強い魔力の灯った瞳に半ば反射でドキリとする。けれど、その瞳はすぐにアシュレイへと逸れていった。淡々と緑の大魔法使いは語りかける。
「それでもきみは選ばないといけない」
窺ったアシュレイの横顔に、機嫌を損ねていた雰囲気はもう残されていなかった。感情を読むことのできない顔で、彼は、ただ彼の師匠を見ている。
「きみは先ほど彼の隣にいると言ったが、それは本当に可能なのか」
アシュレイはなにも言わない。
「自分を追い越し成長していく姿を見ることも辛かったろうが、これから先、老いることのないきみの隣で、彼は年を重ねていくことになるんだ。イーサンや、エレノアと同じようにね」
「……」
「その現実から逃げるために、ひとりで生きていこうとしていたのではないのか? 少し前に尋ねたときも、きみはなにも答えなかったろう」
そう思う気持ちは、誰よりも自分にはわかる。そう言っているふうにテオバルドには聞こえた気がした。
「師匠」
堪え切れず、呼びかける。この問答こそ、自分を試しているのではないか。そんな疑念もあったが、それ以上に見ていられなかったのだ。
握った手の冷たさに驚きながらも、切々とテオバルドは言い切った。
「俺はなにも構いません」
自分を見つめる瞳から感情を読むことは、やはりできなかった。もともと、はっきりとした喜怒哀楽の少ない人だ。とくに、怒や哀の感情は。
ましてや、緊張など。この人がするわけがないと思っていた。そのはずだったのに、握った指先の温度が、そんなわけはないだろうと如実にテオバルドに伝えてくる。
到底敵わない大魔法使いの師匠で、けれど、この人は自分と同じ人間だ。彼の師匠が言っていたとおり、思い悩むこともある、ふつうの人間。ようやく、心からそう思うことができた。
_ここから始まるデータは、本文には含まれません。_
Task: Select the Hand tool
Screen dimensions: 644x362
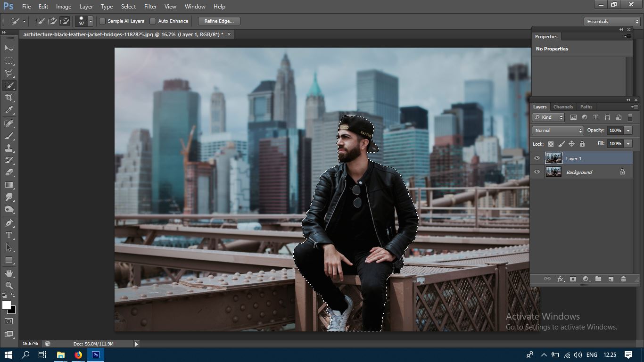Action: pos(9,273)
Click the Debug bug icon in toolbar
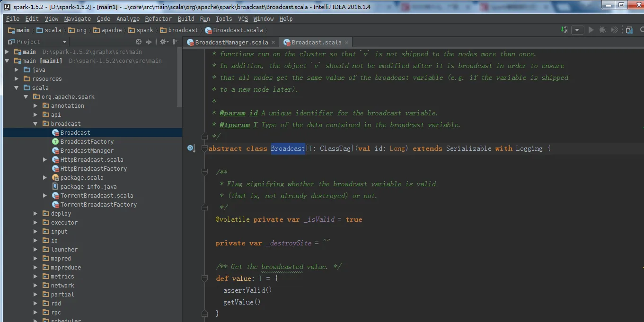The image size is (644, 322). click(x=602, y=30)
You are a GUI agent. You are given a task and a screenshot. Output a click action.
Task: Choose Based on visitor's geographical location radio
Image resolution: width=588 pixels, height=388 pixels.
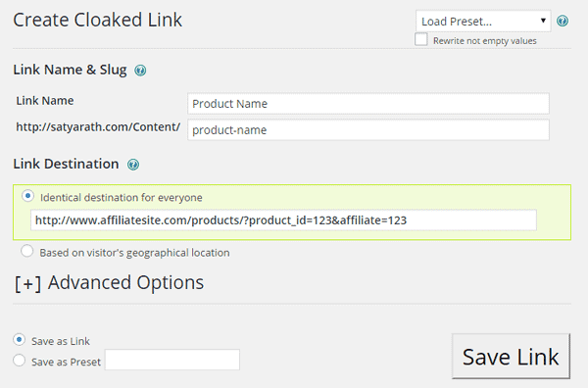(x=27, y=251)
「あなたの苦しみを正確に理解することはできませんが、変わらないあなたの姿を気味が悪いなどと思ったこともありません。ただ、あなたがあなたとして生きていてくれたら、それでいいんです」
「……そうだな」
緑の瞳が、ふっと柔らかに笑む。
「おまえがただおまえであれば、それでいいのかもしれないな」
アシュレイが納得したときの声とわかったので、テオバルドはほっとした。かすかにほほえんだアシュレイが、緑の大魔法使いへと視線を戻した。
聞き馴染んだ凛とした声が、部屋に響く。
「師匠。私を育て、導いてくださったあなたに、今度こそ誓います。ともに年を重ねていくことはできずとも、それでもともに生きていく、と」
「きみは今、幸せか」
「もちろん。届かぬものと思っていた星にも指が触れましたから」
彼の師匠は、言葉の意をすぐ理解したようだった。いかにも愉快そうに目を細め、よろしい、と頷く。
「アシュリー、きみのその姿はきみの愛情の証明だ。その姿を誇りに思って、ともに生きていくといい」
「はい、師匠。ご心配をおかけして申し訳ありません」
「そこは笑って礼を述べるところだろう。本当にいくつになっても手間のかかるかわいい弟子だ」
冗談めかしたふうに笑った緑の大魔法使いが、今度こそはっきりとこちらを見た。
「テオバルド・ノア」
「はい」
緊張して返事をしたテオバルドに、大魔法使いの瞳がふわりとほほえむ。厳しさだけではなく優しさのにじむそれは、色だけでなく、彼の弟子で、テオバルドの師匠である人のものによく似ていた。
「私の弟子をよろしく頼んだ。どうか、末永く幸せに」
言祝ぎとは、こういうものを言うんだ、と彼が言う。確認したアシュレイの横顔がなんとも言えずバツが悪そうだったので、ついついテオバルドは笑ってしまった。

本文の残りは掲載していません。